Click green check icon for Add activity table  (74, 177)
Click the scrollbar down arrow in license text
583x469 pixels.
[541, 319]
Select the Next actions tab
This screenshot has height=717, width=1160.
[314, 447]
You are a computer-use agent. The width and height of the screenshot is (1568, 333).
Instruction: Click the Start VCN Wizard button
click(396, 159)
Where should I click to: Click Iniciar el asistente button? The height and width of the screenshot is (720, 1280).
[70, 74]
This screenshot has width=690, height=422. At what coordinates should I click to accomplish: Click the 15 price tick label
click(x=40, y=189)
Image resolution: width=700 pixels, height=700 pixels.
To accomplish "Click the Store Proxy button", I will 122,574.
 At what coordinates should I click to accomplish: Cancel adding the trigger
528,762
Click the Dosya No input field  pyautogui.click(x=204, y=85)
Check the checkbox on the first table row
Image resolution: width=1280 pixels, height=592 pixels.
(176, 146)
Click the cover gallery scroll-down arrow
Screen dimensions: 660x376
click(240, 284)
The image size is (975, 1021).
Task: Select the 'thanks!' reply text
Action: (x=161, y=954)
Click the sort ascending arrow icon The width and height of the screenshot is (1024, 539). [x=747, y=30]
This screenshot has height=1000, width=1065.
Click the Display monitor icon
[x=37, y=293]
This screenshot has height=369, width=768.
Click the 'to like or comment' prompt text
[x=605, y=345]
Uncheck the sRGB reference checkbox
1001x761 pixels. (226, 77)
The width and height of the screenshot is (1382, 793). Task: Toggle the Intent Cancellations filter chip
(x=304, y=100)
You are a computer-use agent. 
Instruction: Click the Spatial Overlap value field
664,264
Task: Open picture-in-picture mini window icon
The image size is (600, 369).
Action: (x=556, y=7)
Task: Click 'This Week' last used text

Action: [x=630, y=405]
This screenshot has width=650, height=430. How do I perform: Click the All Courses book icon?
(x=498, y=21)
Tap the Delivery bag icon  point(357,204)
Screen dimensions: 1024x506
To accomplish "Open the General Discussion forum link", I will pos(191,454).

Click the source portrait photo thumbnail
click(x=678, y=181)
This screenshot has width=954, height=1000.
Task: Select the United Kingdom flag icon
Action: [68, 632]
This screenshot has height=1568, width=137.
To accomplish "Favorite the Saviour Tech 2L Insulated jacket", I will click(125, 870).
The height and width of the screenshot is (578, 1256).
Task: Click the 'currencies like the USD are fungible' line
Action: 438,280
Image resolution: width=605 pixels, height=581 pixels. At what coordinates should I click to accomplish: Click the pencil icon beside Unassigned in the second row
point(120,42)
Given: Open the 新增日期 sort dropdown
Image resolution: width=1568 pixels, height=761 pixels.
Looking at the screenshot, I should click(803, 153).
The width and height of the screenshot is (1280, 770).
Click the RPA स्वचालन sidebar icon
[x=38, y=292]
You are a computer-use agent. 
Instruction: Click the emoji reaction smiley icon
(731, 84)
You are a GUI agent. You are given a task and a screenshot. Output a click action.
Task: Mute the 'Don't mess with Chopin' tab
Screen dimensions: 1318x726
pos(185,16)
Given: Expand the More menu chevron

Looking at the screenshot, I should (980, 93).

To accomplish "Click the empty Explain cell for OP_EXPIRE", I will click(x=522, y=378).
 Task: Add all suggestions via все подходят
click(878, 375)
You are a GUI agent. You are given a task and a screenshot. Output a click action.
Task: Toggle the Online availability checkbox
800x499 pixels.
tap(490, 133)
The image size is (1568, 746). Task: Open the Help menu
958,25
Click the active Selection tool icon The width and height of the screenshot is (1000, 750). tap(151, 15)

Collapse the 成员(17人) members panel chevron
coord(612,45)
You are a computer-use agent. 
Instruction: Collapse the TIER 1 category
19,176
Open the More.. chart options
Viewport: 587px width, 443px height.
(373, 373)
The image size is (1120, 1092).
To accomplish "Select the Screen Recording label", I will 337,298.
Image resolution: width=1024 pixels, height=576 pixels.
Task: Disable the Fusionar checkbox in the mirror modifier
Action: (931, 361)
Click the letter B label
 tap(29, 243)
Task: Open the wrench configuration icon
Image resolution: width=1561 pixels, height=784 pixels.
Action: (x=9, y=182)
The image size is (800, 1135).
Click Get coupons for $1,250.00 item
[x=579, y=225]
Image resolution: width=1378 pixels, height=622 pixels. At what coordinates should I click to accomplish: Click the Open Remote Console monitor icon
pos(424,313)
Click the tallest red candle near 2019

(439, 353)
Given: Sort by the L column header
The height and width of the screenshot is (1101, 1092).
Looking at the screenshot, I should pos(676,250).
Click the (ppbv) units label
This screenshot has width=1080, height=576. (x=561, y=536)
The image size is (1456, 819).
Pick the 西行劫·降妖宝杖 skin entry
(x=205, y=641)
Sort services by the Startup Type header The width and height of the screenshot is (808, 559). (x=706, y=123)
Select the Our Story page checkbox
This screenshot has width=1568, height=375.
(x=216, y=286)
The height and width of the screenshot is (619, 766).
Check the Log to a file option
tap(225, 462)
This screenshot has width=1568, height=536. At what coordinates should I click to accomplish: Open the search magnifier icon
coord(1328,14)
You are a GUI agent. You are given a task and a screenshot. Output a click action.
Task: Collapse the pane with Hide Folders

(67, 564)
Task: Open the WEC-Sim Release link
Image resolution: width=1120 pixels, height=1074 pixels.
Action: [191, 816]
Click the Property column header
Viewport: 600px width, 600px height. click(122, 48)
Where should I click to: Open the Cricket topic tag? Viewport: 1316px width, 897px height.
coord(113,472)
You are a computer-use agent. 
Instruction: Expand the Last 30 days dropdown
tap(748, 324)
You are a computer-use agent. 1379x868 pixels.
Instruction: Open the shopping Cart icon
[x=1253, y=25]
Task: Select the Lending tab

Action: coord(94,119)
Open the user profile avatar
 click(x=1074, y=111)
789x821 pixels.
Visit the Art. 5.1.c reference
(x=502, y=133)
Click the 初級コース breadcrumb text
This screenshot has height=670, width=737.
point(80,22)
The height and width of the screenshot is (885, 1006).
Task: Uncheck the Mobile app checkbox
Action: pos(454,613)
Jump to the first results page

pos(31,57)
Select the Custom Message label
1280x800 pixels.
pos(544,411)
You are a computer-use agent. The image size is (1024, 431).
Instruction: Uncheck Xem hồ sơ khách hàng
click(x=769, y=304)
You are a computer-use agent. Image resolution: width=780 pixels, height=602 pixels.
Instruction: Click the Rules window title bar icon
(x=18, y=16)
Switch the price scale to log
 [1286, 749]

----------

● Task brief
All that is needed is how many lines of the data contain "arrow", stated as a number.

● Solution for this problem
3